Most agent projects fail on the architecture, not the model. An agent demo takes an afternoon. An agent you can put in front of customers, audit, and pay for at the end of the month takes architecture.
Teams obsess over which model to use, then ship a system with no guardrails, no traces, and no cost caps.
The common pattern: pick a model, wire it to your tools, demo it, then try to bolt on safety and observability after the first surprise bill.
The approach that works: name the seven layers first, choose one orchestration pattern, write the handoff contracts and guardrails up front, then trace and cap everything before real traffic.
Every production agent system has the same seven layers whether you named them or not: interface, orchestration, agents and tools.
The orchestration pattern is the first real decision and the one teams get wrong most.
Guardrails are not a feature you add at the end. They are the rules that decide whether this ships.
A map of every layer in a production agent system, top to bottom.

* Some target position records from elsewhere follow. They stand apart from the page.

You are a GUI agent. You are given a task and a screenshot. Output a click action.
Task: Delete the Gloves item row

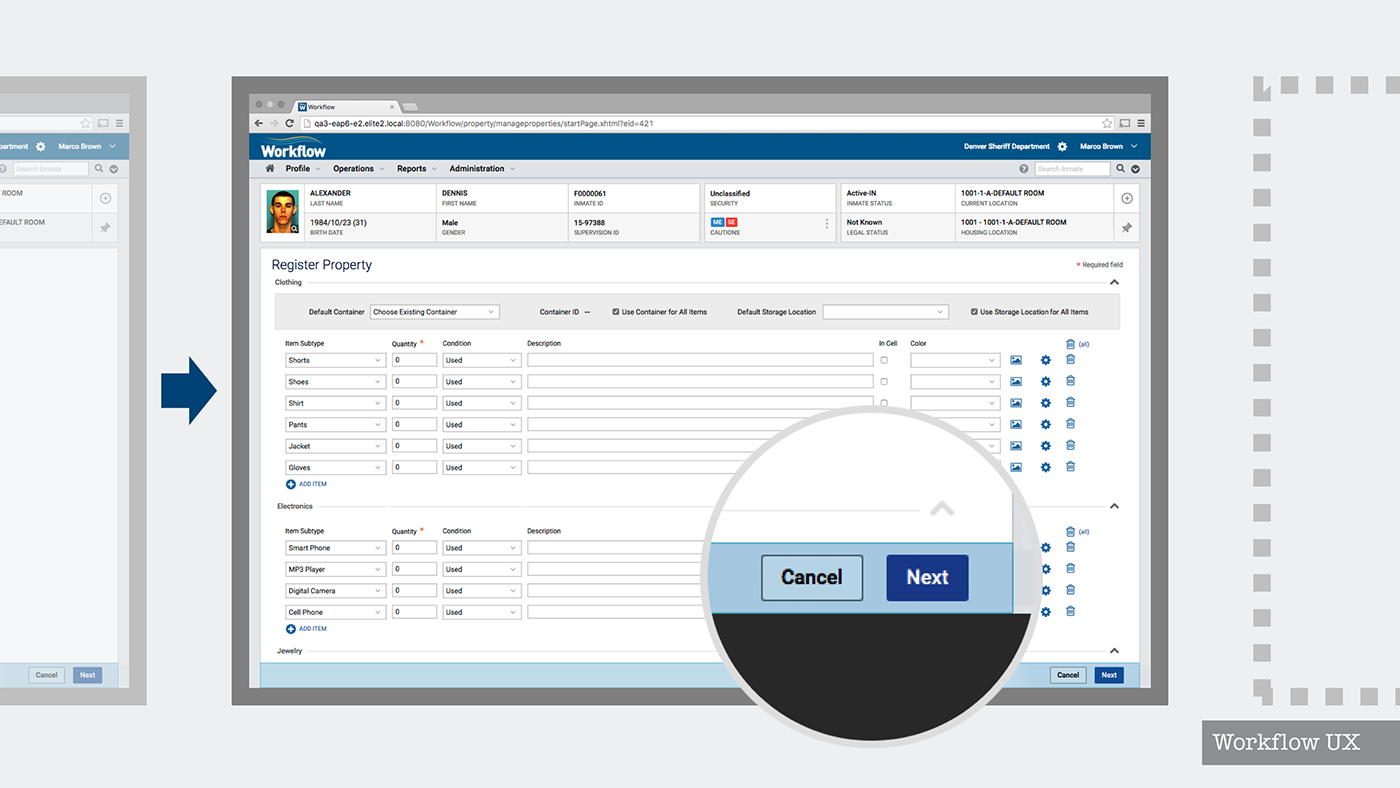[1070, 467]
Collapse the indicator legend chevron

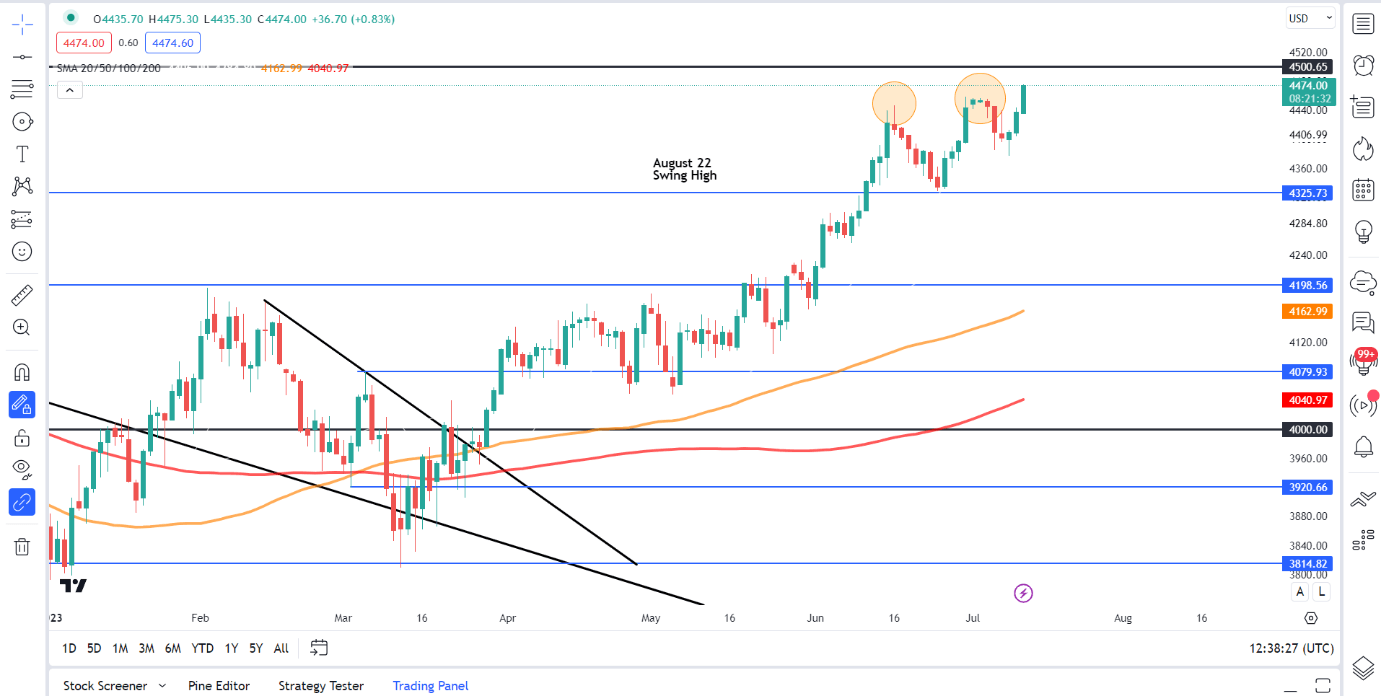coord(69,90)
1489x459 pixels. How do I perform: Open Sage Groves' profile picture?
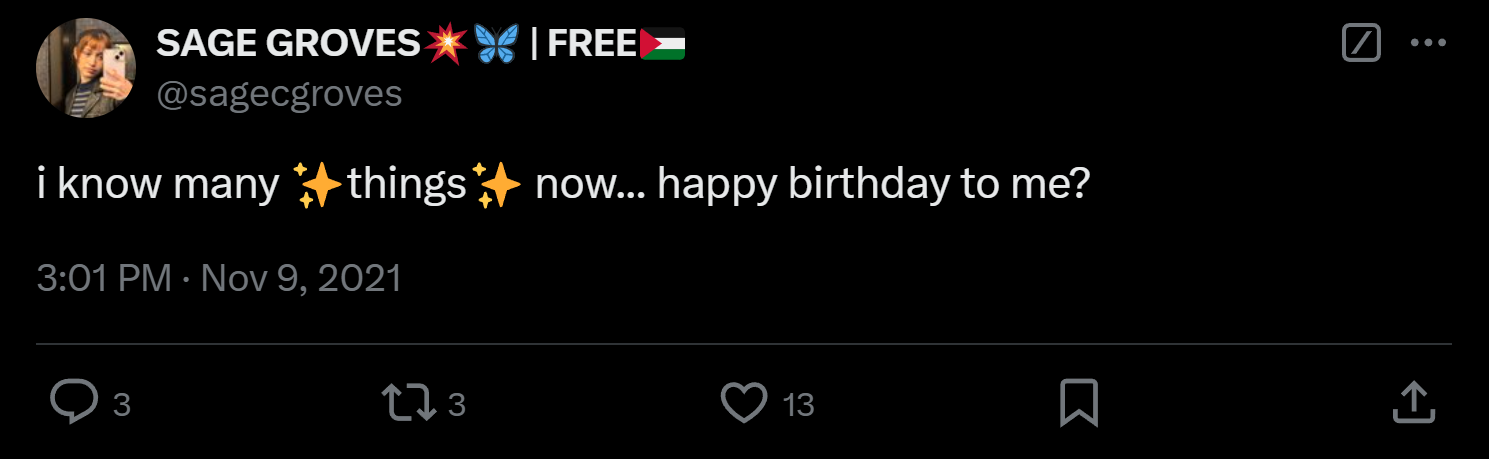(x=85, y=68)
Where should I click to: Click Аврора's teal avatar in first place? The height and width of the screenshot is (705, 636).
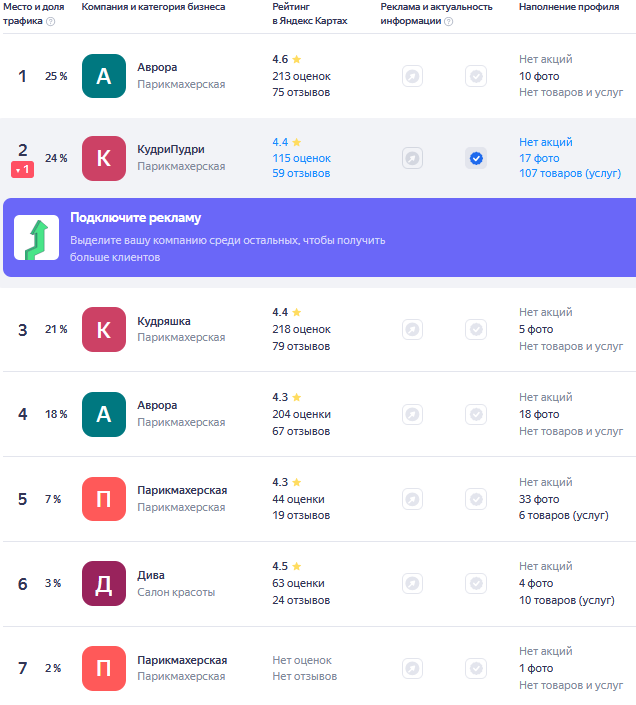pos(104,76)
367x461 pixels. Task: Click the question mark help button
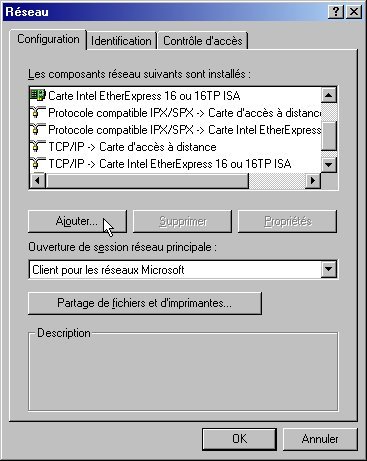click(336, 12)

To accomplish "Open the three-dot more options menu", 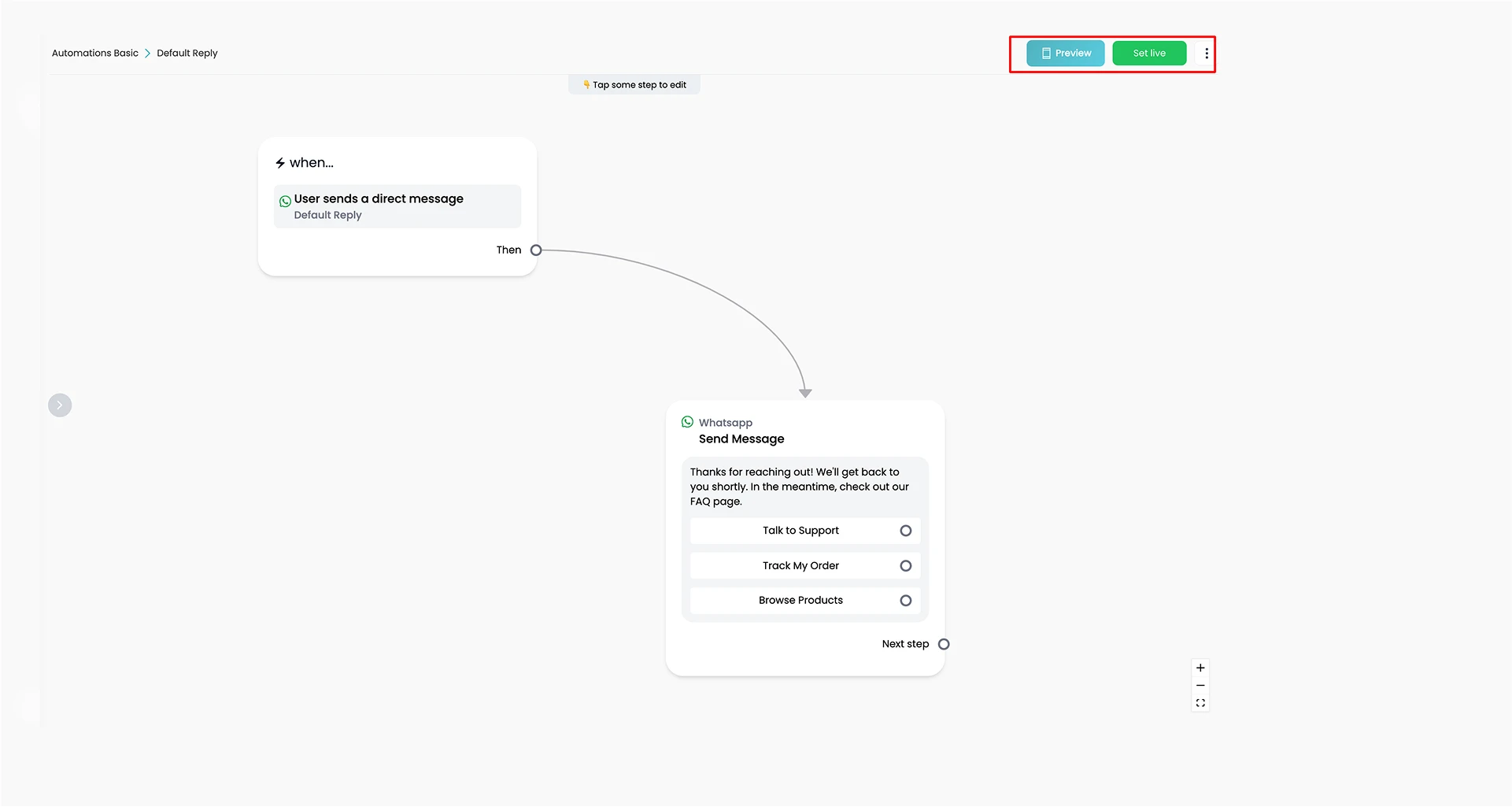I will 1207,54.
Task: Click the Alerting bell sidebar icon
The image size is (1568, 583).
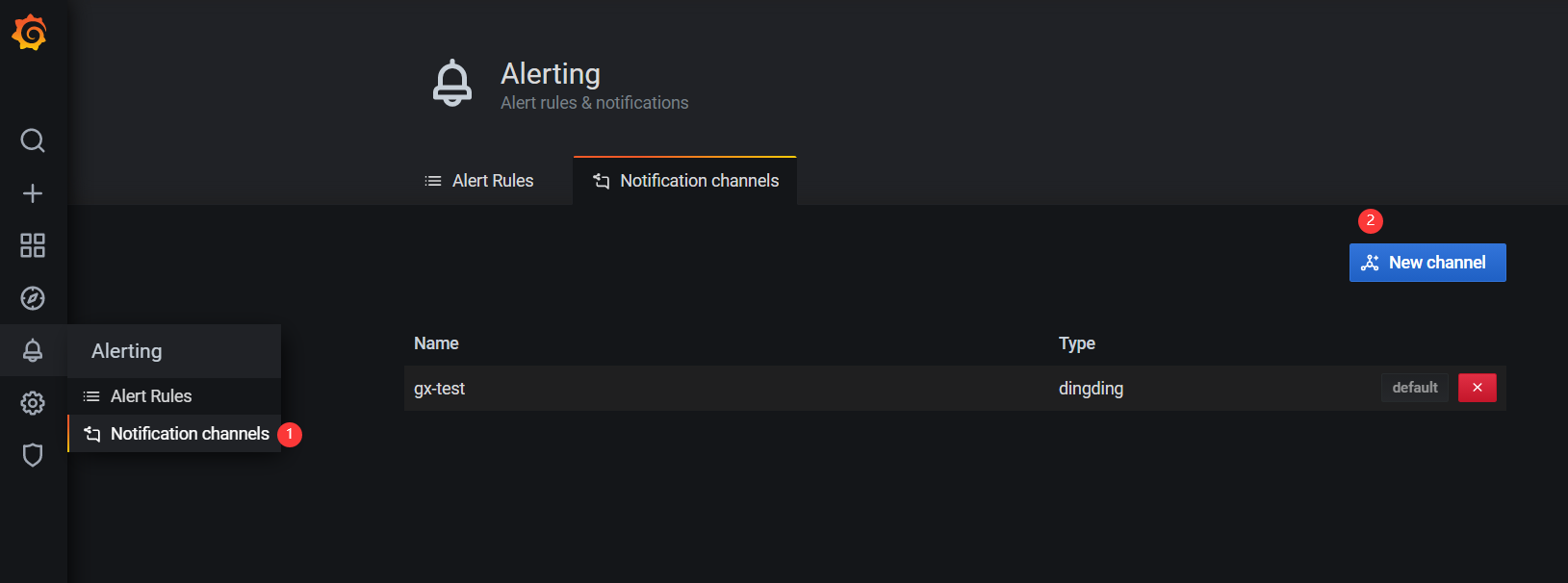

Read it one way and it is the request path.
Supervisor, hierarchical, pipeline, and peer-to-peer, laid out side by side: how each works, when to use it, and what to watch out for.
Blank rows you complete for every agent: one goal, the tools it can call, the actions it is allowed, and the rule that makes it escalate.
The three places to put a guardrail, a fill-in table for where a human must approve, and a final checklist you run as a gate before you ship.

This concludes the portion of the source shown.